Attention can focus on it, but the sound appearing is known instantly.

Yes. Before I can link the "I" to it, attention has to go there first.

Attention is not a subject

What happens is that attention will naturally go to different things. There will be a change of focus and attention, but that is also an appearance. It is not a subject.

No. I have no control over attention.

You as a separate entity do not have control over attention, because there is no such separate controlling entity. But there is something that moves attention, and that which moves it is not separate from what it attends to. It is not separate from the clouds and the ocean and the birds.

It is life itself.

Exactly. It is the appearance, all of the appearance. You cannot separate the bird landing on a tree. In a sense, you cannot separate the bird from the tree. The bird landing on the tree is one thing. If there were no tree, there would be no bird landing on a tree. If there were no bird, there would be no bird landing on a tree.

When there is the appearance of a sound and attention goes to that sound, the origin of the focus of attention onto the sound is not an entity deciding in the moment. It is a series of never-ending conditions. It is like the flow of a wave. The wave crashing is not an entity and an event happening by a decision from a centralized place. It is crashing because the ocean is, and everything happening in all of the ocean makes that wave crash in that moment, which is also inseparable from the wind, from the bottom of the ocean, from everything that is happening.

But the mind interprets it as though it were responsible. If the mind were identified with the wave and the wave crashes, the mind will say, "I crashed.
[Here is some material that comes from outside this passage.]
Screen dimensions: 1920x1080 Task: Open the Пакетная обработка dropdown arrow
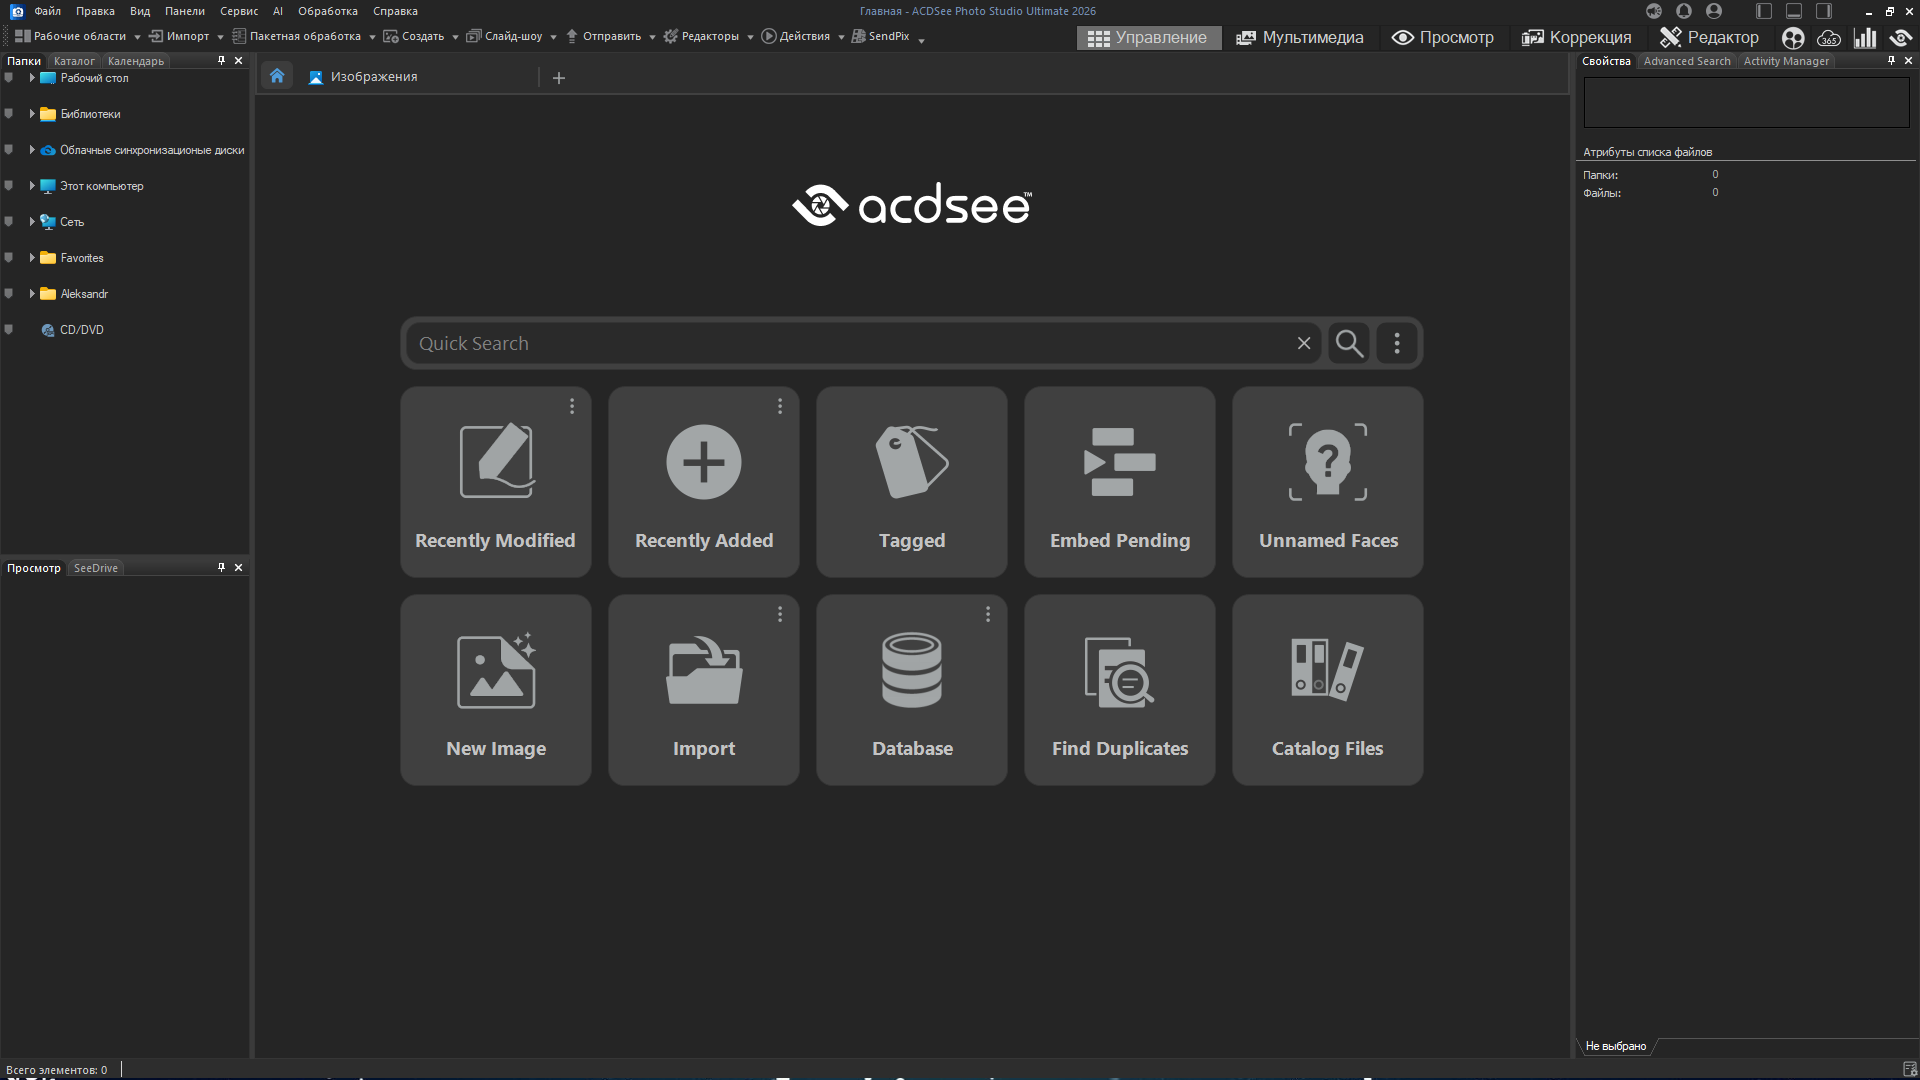click(x=372, y=37)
I chose that." We experience choices, but those choices are like the wave: they appear out of nowhere and they happen. It is true to say "I choose." That can be truthful and accurate. But defining what that "I" is matters. If "I" means "I, a person, a body-mind," that is false. But if I say "I, mystery, reality, choosing," that is, to a great degree, more truthful and correct than "a separate entity that is the one perceiving, choosing, having an end and a beginning." That is a mental construct. In a relative sense it is useful, because it can then be applied: I can interpret the "I" in a useful way when referring to a person who has begun and will end, who has relative responsibilities.

Wisdom arises from disidentification

But all of that becomes much more clear, and by "all of that" I mean the relationship to it and the levels of relativity of that reality, when there is disidentification from it. Wisdom starts to emerge spontaneously, on its own, and it is not personal. It is a mystery. And by definition, I cannot say "I am wise." If I say "I am wise," I am defining wisdom as specific to myself as a person, and by that I am back in the illusion that wisdom comes from a local entity.

It is so simple, but it is so easy to get swept back into the illusion.

Yes, and that is why we talk and talk and talk.

It's so fun. Nothing to lose. It's not here in the first place.

What do you mean, "It's not here"? What is not here?

There is nothing to lose because there is no "I" here, and there never was. It only exists in the dreaming "I," and I keep getting swept into that belief. That's all it is: believing. In this moment there is no reference to thought, no story. Thought is not everything; it is one of many things happening. I feel very patient.

What you are saying is beautiful, and I am very happy to hear it.